Kurt Vonnegut, 1922 - 2007

(check out the image at vonnegut.com)

Kurt Vonnegut died yesterday, April 11th, 2007. He was a master of satire but even more, he was an exceedingly clever man. I'm certainly not a numerologist, but I noticed that not only does his death date rhyme, but his birth date (11-11-22) adds nicely. Very clever, sir.

Originally, I had typed up this portion of Deadeye Dick on another blog that I used to maintain.

"Deadeye Dick," like "Barnacle Bill," is a nickname for a sailor. A deadeye is a rounded wooden block, usually bound with rope or iron, and pierced with holes. The holes receive a multiplicity of lines, usually shrouds or stays, on an old-fashioned sailing ship. But in the American Middle West of my youth, “Deadeye Dick” was an honorific often accorded to a person who was a virtuoso with firearms.

So it is a sort of lungfish of a nickname. It was born in the ocean but it adapted to life ashore.

●●●

There are several recipes in this book, which are intended as musical interludes for the salivary glands. They have been inspired by James Beard’s American Cookery, Marcella Hazan’s The Classic Italian Cookbook, and Bea Sandler’s The African Cookbook. I have tinkered with the originals, however – so no one should use this novel for a cookbook.

Any serious cook should have the reliable originals in his or her library anyway.

●●●

There is a real hotel in this book, the Grand Hotel Oloffson in Port au Prince, Haiti. I love it, and so would almost anybody else. My dear wife Jill Krementz and I have stayed there in the so-called “James Jones Cottage,” which was built as an operating room when the hotel was headquarters for a brigade of United States Marines, who occupied Haiti, in order to protect American financial interests there, from 1915 until 1934.

The exterior of that austere wooden box has subsequently been decorated with fanciful, jigsaw gingerbread, like the rest of the hotel.

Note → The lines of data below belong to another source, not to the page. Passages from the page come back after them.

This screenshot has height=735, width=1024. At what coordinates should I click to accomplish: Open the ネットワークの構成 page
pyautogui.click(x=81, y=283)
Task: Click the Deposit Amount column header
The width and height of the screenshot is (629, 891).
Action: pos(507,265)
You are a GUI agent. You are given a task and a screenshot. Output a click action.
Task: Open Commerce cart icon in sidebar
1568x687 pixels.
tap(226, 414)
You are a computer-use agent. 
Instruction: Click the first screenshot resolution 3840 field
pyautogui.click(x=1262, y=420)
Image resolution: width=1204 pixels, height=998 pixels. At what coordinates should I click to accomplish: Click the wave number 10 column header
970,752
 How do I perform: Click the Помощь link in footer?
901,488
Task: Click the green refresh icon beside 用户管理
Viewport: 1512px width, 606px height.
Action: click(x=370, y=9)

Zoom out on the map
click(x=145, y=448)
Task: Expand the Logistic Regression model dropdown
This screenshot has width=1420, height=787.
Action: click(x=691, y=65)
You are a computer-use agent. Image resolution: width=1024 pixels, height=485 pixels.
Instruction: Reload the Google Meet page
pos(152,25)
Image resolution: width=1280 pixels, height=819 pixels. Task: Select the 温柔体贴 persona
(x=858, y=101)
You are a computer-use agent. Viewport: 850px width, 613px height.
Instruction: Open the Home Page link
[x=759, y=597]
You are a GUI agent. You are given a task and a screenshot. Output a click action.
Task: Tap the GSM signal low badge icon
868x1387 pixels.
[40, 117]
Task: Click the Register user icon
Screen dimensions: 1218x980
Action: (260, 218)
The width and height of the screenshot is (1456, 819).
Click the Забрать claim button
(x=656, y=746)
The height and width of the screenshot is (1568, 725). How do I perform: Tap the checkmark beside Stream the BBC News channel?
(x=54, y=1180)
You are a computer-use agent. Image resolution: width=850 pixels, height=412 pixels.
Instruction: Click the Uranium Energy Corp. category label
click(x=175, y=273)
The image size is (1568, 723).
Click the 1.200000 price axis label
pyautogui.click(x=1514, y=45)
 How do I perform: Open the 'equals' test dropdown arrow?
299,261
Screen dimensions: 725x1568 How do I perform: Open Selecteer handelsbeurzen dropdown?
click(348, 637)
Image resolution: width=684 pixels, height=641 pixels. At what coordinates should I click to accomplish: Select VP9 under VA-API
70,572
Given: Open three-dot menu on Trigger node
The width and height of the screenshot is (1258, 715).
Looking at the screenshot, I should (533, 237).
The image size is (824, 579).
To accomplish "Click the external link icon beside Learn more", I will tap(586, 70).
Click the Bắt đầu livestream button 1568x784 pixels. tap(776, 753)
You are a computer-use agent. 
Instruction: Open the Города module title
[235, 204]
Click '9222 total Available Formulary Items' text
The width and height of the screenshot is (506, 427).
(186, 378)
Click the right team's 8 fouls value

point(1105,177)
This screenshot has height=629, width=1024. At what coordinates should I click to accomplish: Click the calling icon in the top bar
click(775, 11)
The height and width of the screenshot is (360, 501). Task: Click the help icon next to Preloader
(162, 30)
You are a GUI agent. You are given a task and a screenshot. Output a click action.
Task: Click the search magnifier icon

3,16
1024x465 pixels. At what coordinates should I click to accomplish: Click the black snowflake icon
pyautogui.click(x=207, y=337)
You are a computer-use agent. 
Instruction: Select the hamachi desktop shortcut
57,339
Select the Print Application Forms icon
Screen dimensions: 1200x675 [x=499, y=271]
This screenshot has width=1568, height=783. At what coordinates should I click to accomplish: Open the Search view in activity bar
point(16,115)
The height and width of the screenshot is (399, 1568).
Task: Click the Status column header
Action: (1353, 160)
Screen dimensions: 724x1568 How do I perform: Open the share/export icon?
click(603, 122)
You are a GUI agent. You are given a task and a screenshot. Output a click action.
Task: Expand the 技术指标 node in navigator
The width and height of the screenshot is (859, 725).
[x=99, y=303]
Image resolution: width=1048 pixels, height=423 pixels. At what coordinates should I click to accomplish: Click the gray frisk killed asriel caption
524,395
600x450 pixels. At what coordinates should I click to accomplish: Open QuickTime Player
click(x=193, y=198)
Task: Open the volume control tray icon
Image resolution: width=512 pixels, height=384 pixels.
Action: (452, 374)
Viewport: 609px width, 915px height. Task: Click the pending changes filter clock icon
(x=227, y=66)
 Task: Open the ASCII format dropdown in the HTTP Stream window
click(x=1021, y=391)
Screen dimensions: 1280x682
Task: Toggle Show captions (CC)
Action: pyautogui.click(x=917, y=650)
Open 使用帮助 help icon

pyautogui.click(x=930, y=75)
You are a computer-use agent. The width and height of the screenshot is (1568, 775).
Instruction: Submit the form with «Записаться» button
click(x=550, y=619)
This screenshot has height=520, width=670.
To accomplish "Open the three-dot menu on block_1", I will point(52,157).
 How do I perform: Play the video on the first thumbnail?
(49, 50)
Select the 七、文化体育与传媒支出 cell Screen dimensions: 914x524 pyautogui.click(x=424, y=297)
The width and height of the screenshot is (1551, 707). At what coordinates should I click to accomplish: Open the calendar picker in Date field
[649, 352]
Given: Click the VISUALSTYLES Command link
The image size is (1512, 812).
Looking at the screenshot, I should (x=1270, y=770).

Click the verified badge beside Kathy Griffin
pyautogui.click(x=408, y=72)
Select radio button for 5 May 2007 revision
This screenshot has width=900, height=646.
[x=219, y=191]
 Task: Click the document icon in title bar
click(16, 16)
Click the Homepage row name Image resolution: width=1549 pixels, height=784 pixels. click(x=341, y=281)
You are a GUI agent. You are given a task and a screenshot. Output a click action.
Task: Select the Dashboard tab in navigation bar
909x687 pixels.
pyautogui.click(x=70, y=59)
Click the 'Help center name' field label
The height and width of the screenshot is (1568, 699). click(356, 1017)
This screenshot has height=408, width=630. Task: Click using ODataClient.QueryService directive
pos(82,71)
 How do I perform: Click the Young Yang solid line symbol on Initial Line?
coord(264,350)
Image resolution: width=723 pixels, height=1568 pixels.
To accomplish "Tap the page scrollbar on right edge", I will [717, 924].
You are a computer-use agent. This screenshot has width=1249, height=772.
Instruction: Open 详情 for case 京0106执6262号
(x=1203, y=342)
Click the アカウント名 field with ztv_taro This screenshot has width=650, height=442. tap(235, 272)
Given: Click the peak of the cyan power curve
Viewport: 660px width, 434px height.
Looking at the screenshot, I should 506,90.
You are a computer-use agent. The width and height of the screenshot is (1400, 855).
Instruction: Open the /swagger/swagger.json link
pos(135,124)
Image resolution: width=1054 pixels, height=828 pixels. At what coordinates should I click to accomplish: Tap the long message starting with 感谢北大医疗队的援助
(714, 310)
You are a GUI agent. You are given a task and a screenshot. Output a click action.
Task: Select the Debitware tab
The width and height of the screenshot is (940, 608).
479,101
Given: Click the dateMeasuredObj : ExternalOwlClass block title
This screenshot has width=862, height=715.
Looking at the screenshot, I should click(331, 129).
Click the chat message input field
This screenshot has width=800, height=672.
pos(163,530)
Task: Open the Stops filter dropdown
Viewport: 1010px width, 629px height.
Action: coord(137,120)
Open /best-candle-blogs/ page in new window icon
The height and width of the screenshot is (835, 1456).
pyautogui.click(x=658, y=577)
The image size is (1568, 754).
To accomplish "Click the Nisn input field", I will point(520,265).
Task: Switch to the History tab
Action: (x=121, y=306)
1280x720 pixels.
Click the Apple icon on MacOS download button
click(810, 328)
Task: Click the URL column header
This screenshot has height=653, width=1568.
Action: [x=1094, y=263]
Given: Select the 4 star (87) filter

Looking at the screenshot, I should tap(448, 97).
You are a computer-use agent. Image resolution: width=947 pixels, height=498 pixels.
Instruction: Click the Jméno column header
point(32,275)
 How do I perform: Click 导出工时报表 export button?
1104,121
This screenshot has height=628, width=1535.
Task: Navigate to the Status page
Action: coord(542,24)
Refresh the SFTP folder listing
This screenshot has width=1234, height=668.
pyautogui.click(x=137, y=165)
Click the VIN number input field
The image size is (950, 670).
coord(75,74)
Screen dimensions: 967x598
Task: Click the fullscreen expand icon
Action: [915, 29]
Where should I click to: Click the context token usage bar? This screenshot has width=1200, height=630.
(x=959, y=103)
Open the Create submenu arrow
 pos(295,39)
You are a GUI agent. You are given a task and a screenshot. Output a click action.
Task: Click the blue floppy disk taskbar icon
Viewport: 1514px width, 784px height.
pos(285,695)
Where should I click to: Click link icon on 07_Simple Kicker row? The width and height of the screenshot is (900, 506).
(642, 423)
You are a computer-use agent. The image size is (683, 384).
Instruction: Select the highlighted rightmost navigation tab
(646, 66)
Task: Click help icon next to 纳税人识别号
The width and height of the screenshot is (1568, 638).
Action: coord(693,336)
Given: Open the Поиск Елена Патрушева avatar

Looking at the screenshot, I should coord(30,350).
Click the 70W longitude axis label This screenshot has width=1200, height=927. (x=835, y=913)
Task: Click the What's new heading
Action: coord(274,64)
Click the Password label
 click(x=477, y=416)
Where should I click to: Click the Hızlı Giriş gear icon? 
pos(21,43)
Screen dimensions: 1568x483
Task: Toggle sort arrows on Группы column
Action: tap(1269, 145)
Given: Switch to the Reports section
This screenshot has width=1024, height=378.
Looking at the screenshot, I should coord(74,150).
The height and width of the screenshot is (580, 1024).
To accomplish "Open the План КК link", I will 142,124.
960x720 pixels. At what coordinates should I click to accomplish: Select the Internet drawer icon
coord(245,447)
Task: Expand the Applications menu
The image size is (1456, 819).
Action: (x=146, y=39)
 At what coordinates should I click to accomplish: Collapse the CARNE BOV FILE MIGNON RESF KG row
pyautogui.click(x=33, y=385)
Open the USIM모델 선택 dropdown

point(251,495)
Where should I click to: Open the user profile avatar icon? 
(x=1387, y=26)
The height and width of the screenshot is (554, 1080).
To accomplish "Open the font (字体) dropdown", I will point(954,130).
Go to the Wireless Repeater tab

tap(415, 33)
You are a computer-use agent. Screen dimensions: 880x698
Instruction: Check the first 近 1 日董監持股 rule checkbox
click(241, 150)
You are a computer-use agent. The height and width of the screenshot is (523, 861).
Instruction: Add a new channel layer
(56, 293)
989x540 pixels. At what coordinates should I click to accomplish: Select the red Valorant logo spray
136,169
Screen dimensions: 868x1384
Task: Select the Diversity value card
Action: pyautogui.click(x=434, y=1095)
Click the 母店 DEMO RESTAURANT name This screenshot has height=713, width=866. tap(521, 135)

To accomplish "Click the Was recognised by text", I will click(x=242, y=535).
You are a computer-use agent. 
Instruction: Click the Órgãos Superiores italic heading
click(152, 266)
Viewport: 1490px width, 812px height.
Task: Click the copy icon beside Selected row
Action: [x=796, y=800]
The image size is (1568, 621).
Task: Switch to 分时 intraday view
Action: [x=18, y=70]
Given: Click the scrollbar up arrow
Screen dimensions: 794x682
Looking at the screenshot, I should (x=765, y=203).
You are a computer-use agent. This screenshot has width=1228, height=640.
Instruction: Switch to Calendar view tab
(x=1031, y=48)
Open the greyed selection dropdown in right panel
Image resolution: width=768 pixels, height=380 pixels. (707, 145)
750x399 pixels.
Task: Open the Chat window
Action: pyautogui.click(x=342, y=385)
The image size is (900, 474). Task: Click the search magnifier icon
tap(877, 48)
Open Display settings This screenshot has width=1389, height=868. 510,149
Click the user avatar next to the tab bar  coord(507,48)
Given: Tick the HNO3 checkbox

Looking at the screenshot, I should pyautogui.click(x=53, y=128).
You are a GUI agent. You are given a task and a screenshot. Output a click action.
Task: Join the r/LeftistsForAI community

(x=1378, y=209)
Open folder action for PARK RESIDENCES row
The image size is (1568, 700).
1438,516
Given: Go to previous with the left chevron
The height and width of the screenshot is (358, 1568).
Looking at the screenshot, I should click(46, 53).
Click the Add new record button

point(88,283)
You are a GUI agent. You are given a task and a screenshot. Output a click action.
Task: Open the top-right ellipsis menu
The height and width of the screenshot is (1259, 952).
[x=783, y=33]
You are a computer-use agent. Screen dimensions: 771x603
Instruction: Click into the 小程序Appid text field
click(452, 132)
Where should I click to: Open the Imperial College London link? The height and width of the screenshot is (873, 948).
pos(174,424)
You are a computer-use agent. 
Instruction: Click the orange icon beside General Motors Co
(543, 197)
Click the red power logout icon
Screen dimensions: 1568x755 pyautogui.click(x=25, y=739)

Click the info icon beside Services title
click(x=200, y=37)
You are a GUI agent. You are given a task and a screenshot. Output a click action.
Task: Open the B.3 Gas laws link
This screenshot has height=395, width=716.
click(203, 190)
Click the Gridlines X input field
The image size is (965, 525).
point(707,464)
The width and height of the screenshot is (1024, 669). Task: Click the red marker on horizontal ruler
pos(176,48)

The currency of Haiti, by the way, is based on the American collar. Whatever an American dollar is worth, that is what a Haitian dollar is worth and actual American dollars are in general circulation. There seems to be no scheme in Haiti, however, for retiring worn-out dollar bills, and replacing them with new ones. So it is ordinary there to treat with utmost seriousness a dollar which is as insubstantial as a cigarette paper, and which has shrunk to the size of an airmail stamp.

I found one such bill in my wallet when I got home from Haiti a couple of years ago, and I mailed it back to Al and Sue Seitz, the owners and host and hostess of the Oloffson, asking them to release it into its natural environment. It could never have survived a day in New York City.

preface, Deadeye Dick, Kurt Vonnegut


This is pretty good too. From the short story: “Welcome to the Monkey House” (1968)

“If you go back through history, you’ll find that the people who have been most eager to rule, to make the laws, to enforce the laws and to tell everybody exactly how God Almighty wants things here on earth – those people have forgiven themselves and their friends for anything and everything. But they have been absolutely disgusted and terrified by the natural sexuality of common men and women.”